Entry 1

Presentism

Writing in the absolute present (which fades away as I write), I am looking down on a field that was once a stretch of the Berlin Wall, now restored to native grasses. It had been storming last night, but this morning I see someone just waking up who had slept in the middle of the field, under a white blanket. His or her hair also appears to be white. To what degree were trust or terror a factor in selecting that site, from an "open field" of possibility?  — “Reverse Maps,” Grand Piano 4:67

Every presentism is a historicism, and vice versa. I have been writing, over the past several years, on the concept of the historical “date” — neither narrative nor nonnarrative, but the index of a punctual unit of calendar time. This date, for instance, is marked as the first of the New Year, and I am looking forward to the present as it unfolds over the year. Without question, what we think of “the present” has changed — and I will be charting this over the next three months on this site. I will also be leading a graduate seminar at Wayne State University on "forms of the present," and naturally will bring our investigation into "the present" to this discussion. I also imagine that I will use the writing on this site as a contribution to our discussion. My seminar will explore an open and reflexive pedagogy, the third term of my focus over this project. How does poetics construct a present, and how is it understood in present terms? What are the political values of this constructed present; what kind of pedagogy can be extended from understanding the present in constructivist terms? My task will be to write, at intervals, on my understanding of poetics as a "presentism" in as many ways as I can.
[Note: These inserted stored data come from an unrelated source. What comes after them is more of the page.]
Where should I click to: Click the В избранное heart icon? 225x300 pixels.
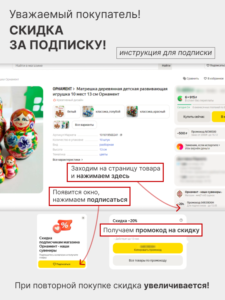(x=205, y=79)
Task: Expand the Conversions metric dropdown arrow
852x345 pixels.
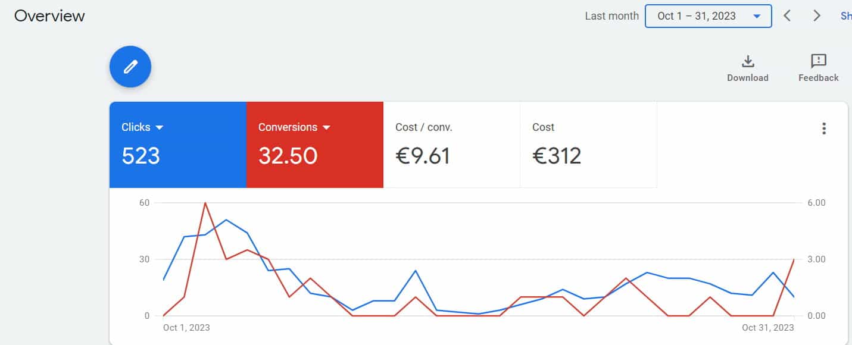Action: point(326,127)
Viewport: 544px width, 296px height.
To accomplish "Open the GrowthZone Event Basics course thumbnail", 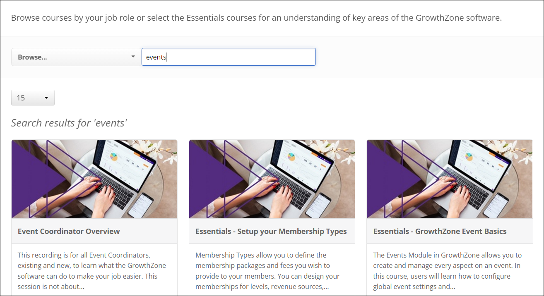I will [450, 179].
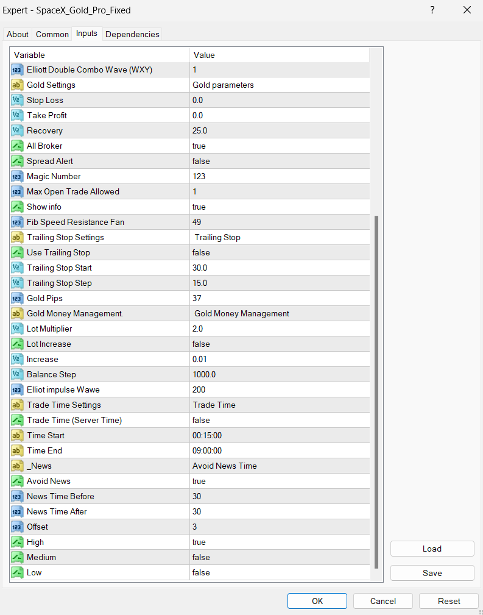
Task: Click the boolean icon next to Avoid News
Action: coord(18,481)
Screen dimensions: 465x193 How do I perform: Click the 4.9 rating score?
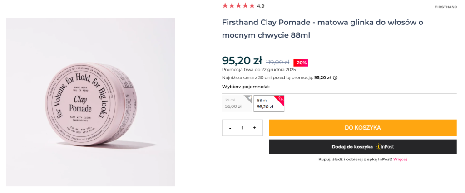pos(261,6)
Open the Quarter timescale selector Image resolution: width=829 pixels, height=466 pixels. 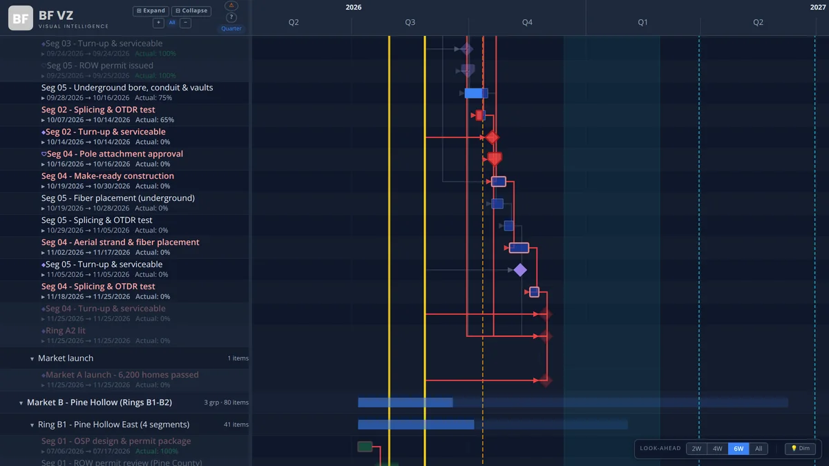click(x=231, y=28)
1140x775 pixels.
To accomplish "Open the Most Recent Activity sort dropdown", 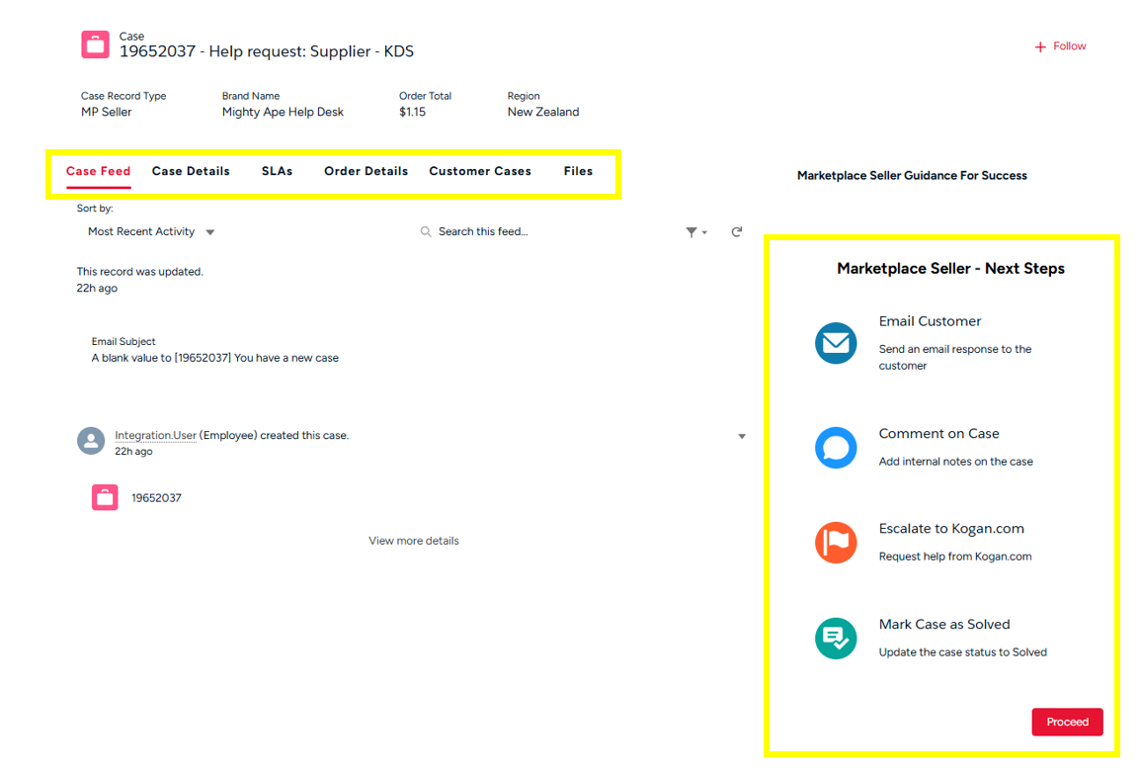I will point(151,232).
To begin, I refer to the passage from The Grand Piano cited above, which I see as an argument against the view of time in a lyric poem by Robert Creeley. Could poetry—especially lyric poetry, especially Creeley's work — be understood as a kind of datable event? Imagine before you the cover of A Day Book (1972). What Creeley wanted at the time was a poetics of occasion, in which the temporal register of the poem coincided with the event of living, for as long a duration as possible. It is a standard for poetry that is worth much respect. When I came to rethink the poetics of the date in the passage from The Grand Piano, I realized, on the one hand, that I often kept Saturdays free as a day for writing, and that Saturdays in general had a particular association with that freedom and its duration. Whether I wrote this on a Saturday, however, is not now clear. It was early morning, and the scene that I described adds to the moment of writing an account of the present of a storm, with its duration; a homeless person, and his or her life history and prospects; and half a block of empty urban space (probably long since built in) where the Berlin Wall once stood. I wrote on the passage in an academic essay, published in the Journal of Narrative Theory (and available here). It is not the last time I will return to that passage, I am sure.